Understanding VMware vSphere Distributed Resource Scheduler (DRS):

 

A detailed, professional diagram showing VMware DRS in action. The image should illustrate a VMware vSphere cluster with three hosts (Host A, Host B, Host C) and multiple virtual machines. Host A is heavily loaded, and arrows represent virtual machines being migrated to Host B and Host C for load balancing. The design includes a polished and modern look with clear labels for each host and VM, as well as a clean background.

VMware vSphere Distributed Resource Scheduler (DRS) is a critical feature for dynamic resource management in virtualized environments. By intelligently balancing workloads across hosts, DRS ensures optimal performance and efficient use of resources. In this article, we’ll explore how DRS works, its benefits, and how to configure it in your environment.

 

Key Benefits of DRS

  1. Workload Balancing:
    Ensures that no host is overloaded, improving the overall cluster performance.
  2. Power Efficiency:
    Shuts down underutilized hosts during low demand to save energy and reduces costs.
  3. Improved VM Performance:
    Allocates resources dynamically to prevent resource contention.
  4. Operational Simplicity:
    Automates the process of balancing workloads, reducing manual intervention.

How Does DRS Work?

  1. Resource Monitoring:
    DRS continuously monitors CPU, memory, and other resources across the cluster.
  2. VMotion:
    Uses VMware vMotion to migrate VMs between hosts without downtime.
  3. Dynamic Thresholds:
    Balances workloads based on thresholds defined by the user (e.g., conservative vs. aggressive).

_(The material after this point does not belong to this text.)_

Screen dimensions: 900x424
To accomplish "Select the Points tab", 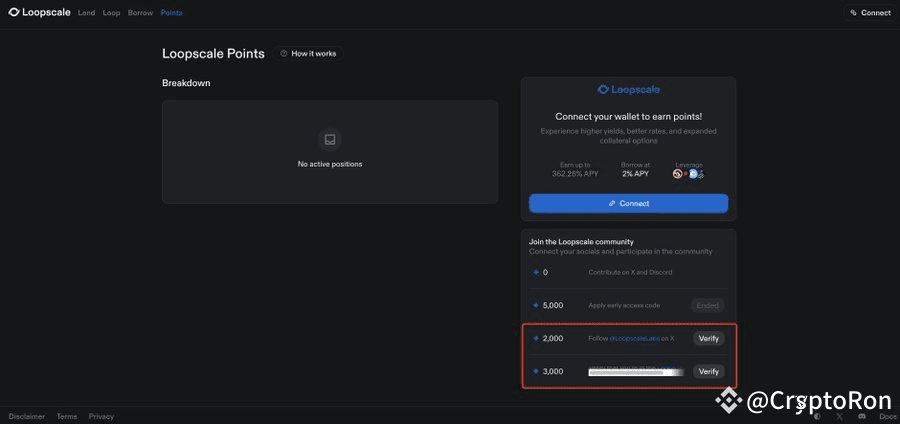I will (171, 13).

Configuring DRS in vSphere

  1. Enable DRS:
    • In the vCenter Server, right-click on your cluster and go to “Settings.”
    • Enable DRS and set the automation level (manual, partially automated, or fully automated).
  2. Set Resource Pools (Optional):
    • Create resource pools to allocate resources to groups of VMs as needed.
  3. Define Rules:
    • Create affinity and anti-affinity rules to control VM placement.
  4. Monitor Performance:
    • Use the DRS dashboard to analyze the balancing actions and cluster performance.

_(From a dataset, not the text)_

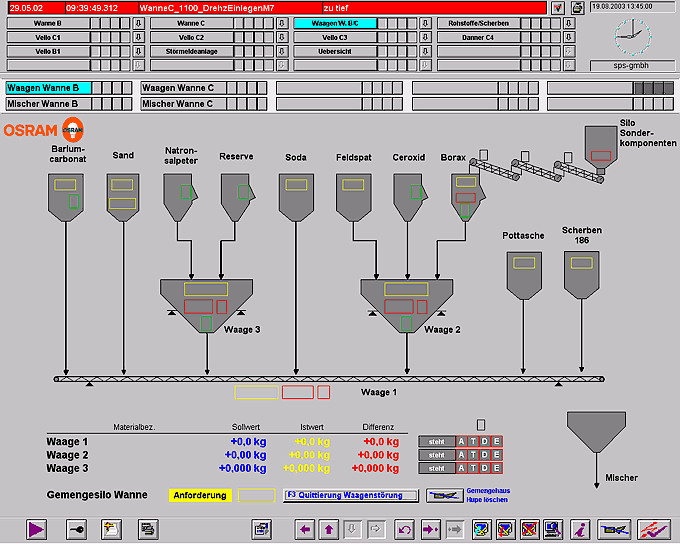Toggle the 'A' mode box for Waage 1

coord(461,441)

Best Practices for Using DRS

  • Always enable vMotion alongside DRS for seamless migrations.
  • Regularly review automation levels to match operational requirements.
  • Test rules and thresholds in a controlled environment before applying them in production.
  • Combine DRS with VMware High Availability (HA) for enhanced fault tolerance.

 

Resolving ESXi Host CPU Overload Issues

An ESXi host experiencing CPU overload typically exhibits symptoms such as:

  • VMs becoming unresponsive or slow.
  • High CPU Ready Times in vSphere performance metrics.
  • Consistently maxed-out CPU usage in the host’s performance tab.

Common causes include:

  1. Oversized VMs: Allocating more vCPUs than needed.
  2. Resource Contention: Too many VMs competing for CPU resources.
  3. Misconfigured Resource Pools: Imbalanced resource allocation.
  4. Unoptimized Applications: Inefficient software consuming excessive CPU.
  5. Background Processes: Host-level tasks like backups or snapshots running during peak hours.

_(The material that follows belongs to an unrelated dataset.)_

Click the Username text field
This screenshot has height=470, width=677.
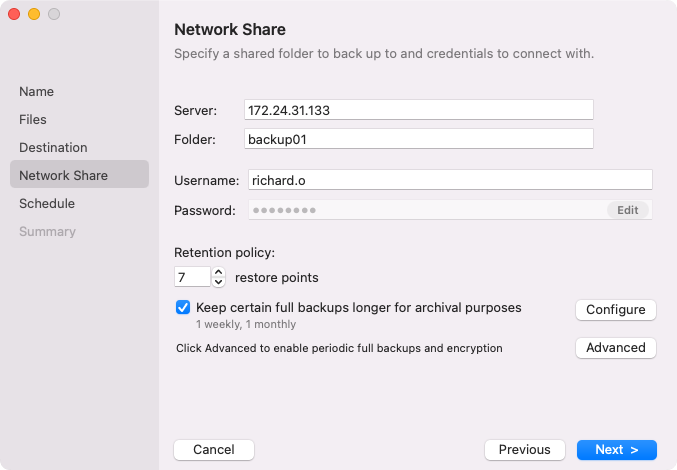click(x=450, y=179)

Steps to Troubleshoot and Resolve

  1. Analyze Performance Metrics
  • In the vSphere Client, go to Monitor > Performance for the affected host or VMs.
  • Look for:
    • CPU Usage (%): High values indicate overload.
    • CPU Ready (%): High values (above 5%) indicate VMs waiting too long for CPU.
    • Co-Stop (%): High values indicate vCPU scheduling issues.
  1. Optimize VM Configurations
  • Reduce the number of vCPUs allocated to each VM unless absolutely necessary. Many applications perform well with fewer vCPUs.
  • Power off unused or idle VMs to free up resources.
  1. Check and Reconfigure Resource Pools
  • Review resource pools to ensure proper allocation.
  • Avoid strict limits unless required, as they can starve VMs of CPU during peak loads.
  1. Balance Workloads Across Hosts
  • Use vMotion to migrate high-load VMs to hosts with spare CPU capacity.
  • Enable DRS (Distributed Resource Scheduler) if available, to automatically balance workloads.
  1. Address Application-Level Issues
  • Identify high-CPU-consuming processes within the VMs.
  • Work with application owners to optimize software settings or update inefficient programs.
  1. Update ESXi and Guest OS Drivers
  • Ensure that the ESXi host and VM tools are updated to the latest versions. Outdated software can lead to inefficient CPU usage.
  1. Monitor Background Tasks
  • Stagger resource-intensive tasks such as backups, virus scans, or snapshots to run during off-peak hours.
  1. Add Host Resources
  • If the cluster consistently runs at high capacity, consider adding more hosts or upgrading the existing hardware to handle increased demand.

Preventive Measures

  • Monitor Regularly: Use vRealize Operations or another monitoring tool to proactively track resource usage.
  • Enable DRS: Automate load balancing to prevent bottlenecks.
  • Right-Size VMs: Periodically evaluate and adjust vCPU and memory allocations based on actual usage patterns.
  • Reserve Resources Strategically: Use reservations for critical VMs but avoid over-reserving resources unnecessarily.
  • Plan Capacity: Regularly review cluster capacity to ensure it aligns with business needs and future growth.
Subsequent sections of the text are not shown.